Individuals with gambling problems and at-risk bettors: a national self-exclusion framework and required operator self-exclusion tools let people opt out across participating jurisdictions, improving access to harm-reduction measures.
State governments, Tribes, and operators: clearer statutory definitions (e.g., regulated activities, 'anonymized' data, where a wager 'occurs') reduce legal uncertainty about jurisdiction and applicable rules.
Sports wagering operators in opt-in States: uniform federal standards let approved operators lawfully accept wagers under clearer federal rules, reducing legal risk for businesses operating across states.
Online bettors and the general public: collecting sensitive identifiers (SSN/passport), IP addresses, and location data — plus labeling such data 'anonymized' — raises substantial re-identification and privacy breach risks.
Small operators, States, and taxpayers: extensive new licensing, background checks, data collection, five-year retention, integration with federal self-exclusion and surveillance, and other compliance requirements will raise administrative costs that may be passed to consumers.

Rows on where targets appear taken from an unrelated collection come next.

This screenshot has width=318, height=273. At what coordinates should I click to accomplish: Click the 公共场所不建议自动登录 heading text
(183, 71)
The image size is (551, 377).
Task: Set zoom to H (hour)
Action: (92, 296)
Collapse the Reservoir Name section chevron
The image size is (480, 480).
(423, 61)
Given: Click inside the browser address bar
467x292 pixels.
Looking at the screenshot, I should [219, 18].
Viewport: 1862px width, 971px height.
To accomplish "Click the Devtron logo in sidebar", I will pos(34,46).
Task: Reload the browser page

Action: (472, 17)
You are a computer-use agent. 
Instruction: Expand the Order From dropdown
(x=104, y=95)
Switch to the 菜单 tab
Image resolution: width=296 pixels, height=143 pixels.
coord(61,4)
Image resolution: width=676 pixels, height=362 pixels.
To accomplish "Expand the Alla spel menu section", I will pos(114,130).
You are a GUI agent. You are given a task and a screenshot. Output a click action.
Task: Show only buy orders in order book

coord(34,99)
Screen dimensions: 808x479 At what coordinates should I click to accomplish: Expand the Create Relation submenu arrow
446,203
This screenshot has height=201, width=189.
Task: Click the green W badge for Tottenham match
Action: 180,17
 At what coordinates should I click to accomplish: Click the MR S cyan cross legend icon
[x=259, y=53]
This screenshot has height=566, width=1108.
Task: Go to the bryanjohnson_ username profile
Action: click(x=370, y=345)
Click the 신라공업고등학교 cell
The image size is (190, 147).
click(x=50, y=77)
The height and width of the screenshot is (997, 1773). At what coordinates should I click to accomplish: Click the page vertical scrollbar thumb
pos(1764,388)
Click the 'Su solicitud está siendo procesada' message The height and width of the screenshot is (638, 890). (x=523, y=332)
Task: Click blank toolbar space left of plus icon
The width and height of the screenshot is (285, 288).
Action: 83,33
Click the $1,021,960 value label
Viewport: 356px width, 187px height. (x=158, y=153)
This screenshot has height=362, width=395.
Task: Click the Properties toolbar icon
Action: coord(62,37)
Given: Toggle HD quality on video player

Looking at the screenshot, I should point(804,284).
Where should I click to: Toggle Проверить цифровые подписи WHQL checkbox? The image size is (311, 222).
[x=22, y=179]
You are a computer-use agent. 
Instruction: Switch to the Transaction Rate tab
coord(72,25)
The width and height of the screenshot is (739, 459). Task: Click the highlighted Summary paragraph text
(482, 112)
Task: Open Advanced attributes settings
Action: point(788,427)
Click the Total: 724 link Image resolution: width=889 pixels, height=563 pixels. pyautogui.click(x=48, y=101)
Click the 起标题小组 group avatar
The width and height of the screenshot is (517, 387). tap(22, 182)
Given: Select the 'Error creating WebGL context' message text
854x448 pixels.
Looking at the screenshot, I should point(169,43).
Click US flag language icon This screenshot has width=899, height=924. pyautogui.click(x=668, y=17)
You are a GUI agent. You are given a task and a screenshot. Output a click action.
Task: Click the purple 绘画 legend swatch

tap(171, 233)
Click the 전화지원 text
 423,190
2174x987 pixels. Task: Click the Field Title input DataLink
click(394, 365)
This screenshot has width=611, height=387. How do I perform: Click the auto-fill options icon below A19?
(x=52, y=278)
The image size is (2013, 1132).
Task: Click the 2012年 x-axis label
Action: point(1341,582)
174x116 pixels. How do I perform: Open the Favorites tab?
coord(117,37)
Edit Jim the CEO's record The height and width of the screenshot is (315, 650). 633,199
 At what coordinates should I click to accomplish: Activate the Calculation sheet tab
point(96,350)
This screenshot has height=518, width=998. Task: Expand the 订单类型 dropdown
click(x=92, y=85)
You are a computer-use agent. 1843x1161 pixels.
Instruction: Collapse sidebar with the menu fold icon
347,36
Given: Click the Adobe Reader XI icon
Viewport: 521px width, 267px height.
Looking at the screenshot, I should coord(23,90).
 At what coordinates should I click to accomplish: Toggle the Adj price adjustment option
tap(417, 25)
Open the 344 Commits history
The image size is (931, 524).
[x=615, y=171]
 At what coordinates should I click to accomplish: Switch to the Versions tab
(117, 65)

State governments, operators, and bettors: expanding federal cross-jurisdictional rules, a broad prohibition in non-opt-in states (with an 18-month delay), and a severability clause create legal uncertainty and could disrupt existing business models and enforcement regimes.
Based on analysis of 8 sections of legislative text.
Sets federal standards for online/interstate sports wagering, authorizes civil penalties for unlawful wagers, requires State program approval, and creates a national self‑exclusion list and gambling surveillance.
Establishes a federal framework for online and interstate sports wagering that authorizes civil enforcement against unlawful wagering, sets standards for State-approved sports wagering programs, and creates public‑health measures including an annual HHS survey, a national self‑exclusion list, and a National Gambling Addiction Surveillance System. It clarifies where wagers legally ‘‘occur’’ (including on Tribal servers), preserves State and Tribal taxing and regulatory authority, and directs the Attorney General to pursue unlicensed offshore operators and civil penalties for violations.